BRYNNE CROCKETT: I don't want to come downstairs in my room and see nobody like rolling on the floor, like trying to absorb the purpleness or something. Like, it's an amazing thing, but it was stressful in the beginning for my mother.

DOUALY XAYKAOTHAO: Days after the media frenzy, Crockett looked up more of Prince's story. That's when she discovered his social activism, his political songs, his androgynous style, his corporate battles with music giants, and his influence on young artists.

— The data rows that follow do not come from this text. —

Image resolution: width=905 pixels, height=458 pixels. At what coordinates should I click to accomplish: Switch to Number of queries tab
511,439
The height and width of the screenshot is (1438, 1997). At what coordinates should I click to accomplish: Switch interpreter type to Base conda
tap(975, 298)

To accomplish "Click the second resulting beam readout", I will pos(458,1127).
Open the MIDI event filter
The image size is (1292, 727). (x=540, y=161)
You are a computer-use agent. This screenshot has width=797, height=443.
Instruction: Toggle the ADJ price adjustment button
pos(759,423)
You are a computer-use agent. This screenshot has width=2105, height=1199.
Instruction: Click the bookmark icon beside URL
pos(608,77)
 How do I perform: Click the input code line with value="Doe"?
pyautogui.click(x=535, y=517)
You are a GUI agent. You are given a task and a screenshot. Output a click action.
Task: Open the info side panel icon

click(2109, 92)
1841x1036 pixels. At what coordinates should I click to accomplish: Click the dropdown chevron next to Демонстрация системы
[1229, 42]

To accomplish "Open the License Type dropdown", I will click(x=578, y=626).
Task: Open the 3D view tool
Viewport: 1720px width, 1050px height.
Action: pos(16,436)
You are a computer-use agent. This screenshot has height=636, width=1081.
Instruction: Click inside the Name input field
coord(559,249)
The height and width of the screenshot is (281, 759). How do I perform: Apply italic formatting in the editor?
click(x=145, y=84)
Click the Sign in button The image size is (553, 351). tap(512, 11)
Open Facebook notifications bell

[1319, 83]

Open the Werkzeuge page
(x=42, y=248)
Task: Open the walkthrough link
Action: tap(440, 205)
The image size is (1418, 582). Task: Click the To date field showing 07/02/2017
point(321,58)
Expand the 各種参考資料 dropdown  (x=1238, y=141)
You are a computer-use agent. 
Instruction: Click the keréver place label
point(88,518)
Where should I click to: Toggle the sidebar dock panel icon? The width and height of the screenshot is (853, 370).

BRYNNE CROCKETT: The thing I loved about him the most that I really identify with is how he was himself so unapologetically. Like, he did not care really what people's ideas of normatives were, or how he should be or what he should do. And he was very bold I feel like in his music and in his statements and things that he said. And he was so serious about his craft.

So for me, I think I've just adopted more so like that attitude in the sense of like, this is my art, I'm going to do with it what I want, and give it to the people and let the people make that decision for me, not companies, not people's ideologies of what a female MC should be, you know what I mean? Because he didn't allow himself to be put in any box.

[MUSIC PLAYING] Never mind, sunshine, turned away

Whenever my hopes and dreams

TERRY GRAY: I'm Terry, and I'm a huge Prince fan.

DOUALY XAYKAOTHAO: Terry Gray is in his 40s, born and raised on the East side of Saint Paul.

TERRY GRAY: He was the first person that kind of looked like me, that was Brown, that was playing a really loud guitar.

PRINCE: Like this, y'all ready for the Oldschool?

[GUITAR PLAYING]

DOUALY XAYKAOTHAO: Gray was an early fan of Prince before the movie Purple Rain came out, and his life seems to have intertwined with Prince concerts or record releases.

TERRY GRAY: Growing up here in the Twin Cities, there really wasn't Black radio. We had KMOJ that you could get if you were like three blocks away from it in Minneapolis. You know, so I was always on the East side of Saint Paul, or in the heart of Saint Paul, that's where I grew up, and we couldn't get KMOJ.

And back then, our radio was all White. So I grew up with White artists. Which isn't a bad thing because I love all music, but he was the first person that was doing something similar to the folks that I had heard-- I was listening to on the radio. And he was Brown, or mocha Brown, [LAUGHS] as he used to say. [LAUGHS]

[MUSIC PLAYING]

DOUALY XAYKAOTHAO: Disappointed that he couldn't be like his Black guitar hero, Gray chose the next best thing, recording and producing. He's now an Emmy award audio engineer at TPT, the Twin Cities Public Broadcasting Station. Here he recalls a moment when Prince appeared behind him at Paisley Park.

TERRY GRAY: And it was one of those dance party deals, and I happened to be standing in the hallway, and he had this door that was in a wall. You didn't know that was a door. It was so-- Again, that part of that myth and mystique thing, he just appeared.

And when I tell that, people were like, Oh, you're hyping this up. No, there's no hype. We were standing there and all of a sudden my friend's eyes got really big because he was behind me. And I turned around and there he was.

My first initial impression, and I'm short, but I'm like, dude, this dude is really short. But then when he got on stage, he might as well been 10,000 feet tall. Because that's the swagger and the chops, the skills, and just the-- everything that went into that package.

[PRINCE AND THE REVOLUTION, "KISS"] Don't have to be rich to be my girl

Don't have to be cool to rule my world

Ain't no particular sign I'm more compatible with

I just want your extra time and your kiss

DOUALY XAYKAOTHAO: Gray says many artists that he loved died last year, including David Bowie, but the death of Prince, nothing compares to that.

TERRY GRAY: He wasn't family, but he felt like he was, and to a lot of us, that's what he felt like. Because he was always there. I find myself all the time going, damn, I miss him. I'll see something on YouTube or a song will come on and I'll go, I really miss that dude like he was a brother or something.

Prince died. Prince died. That guy is gone. And I must have said that for two weeks. And because we're coming up on the anniversary, it's hard, because I'm reliving that day.

DOUALY XAYKAOTHAO: For him, it's still hard to imagine a world without Prince. Doualy Xaykaothao, Minnesota Public Radio News.